In granting summary judgment in favor of the employees, the district court aggregated the first two layoffs and held that the “WARN Act applied to all three alleged violations” and that the ACT “imposes a condition precedent such that an employer seeking to leverage the unforeseeable business circumstances defense must first give notice under the statute.” On appeal, the Eleventh Circuit Court of Appeals pondered whether each layoff was covered under the Act and whether the unforeseeable circumstances defense applied to excuse Victoryland’s failure to provide formal notice. Id. (affirming in part, reversing in part, and remanding so that the district court could make the appropriate factual determination whether the employees laid off in January were affected employees).
A valid WARN Act claim requires the presence of the following three elements: ‘(1) a mass layoff [of plant closing as defined by the statute] conducted by (2) an employer who fired employees (3) who, pursuant to WARN, are entitled notice.’ In this case, MCGP’s argument hinge[d] on whether the three incidents (January, February and August), individually or aggregated, can be classified as a plant closing or mass layoff under the WARN Act.
Id. at 1281 (internal citation omitted).
The Court looked to the plain meaning of the statute and quickly determined that the “district court erred as a matter of law when it aggregated the January and February layoffs,” but noted that it lacked the factual record to determine if the , employees displaced temporarily in January could be considered affected employees at the moment of final termination. The Court also determined that the February and August layoffs were plant closings under the WARN Act” and that Victoryland was liable for those violations unless the unforeseeable circumstances defense applied as Victoryland claimed in its defense.
The unforeseeable business circumstances exception applies to closings and layoffs that are caused by business circumstances that were not reasonably foreseeable at the time notice would otherwise have been required. However, while this defense might alleviate the strict enforcement of the Act, it does not discard its absolute notice requirement. Therefore, even where the defense is properly invoked, some type of notice is still required.
An employer averring this defense, however, ‘shall give as much notice as practicable and at that time shall give a brief statement of the basis for reducing the notification period.’ Notice under the WARN Act should be ‘specific’ and include: (1) a statement regarding the temporary or permanent nature of the layoff; (2) the expected date of the mass layoff or plant closing; (3) information on ‘bumping rights; and (4) the ‘name and telephone number of a company official to contact for further information.
Id. at 1284 (internal citations omitted).
The lesson to the employer, therefore, is simple. Strict compliance with the statute is a good place to start.
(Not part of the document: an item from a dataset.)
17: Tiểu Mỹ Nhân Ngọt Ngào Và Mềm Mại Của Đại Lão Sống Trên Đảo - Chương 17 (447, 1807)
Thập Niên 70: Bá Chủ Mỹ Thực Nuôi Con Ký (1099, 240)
And to avoid litigation costs and fees, the employer should err on the side of caution and issue notices to all affected employees at least 60 days in advance of a “mass layoff” or “plant closing.” While this might add cost to the employer’s operations, that expense will likely pale in comparison to the possible exposure it would face in defending a class action. Of course, exceptions to the notice requirement exist, but even where applicable, some sort of notice must also be given the employee. Therefore, be safe, and WARN.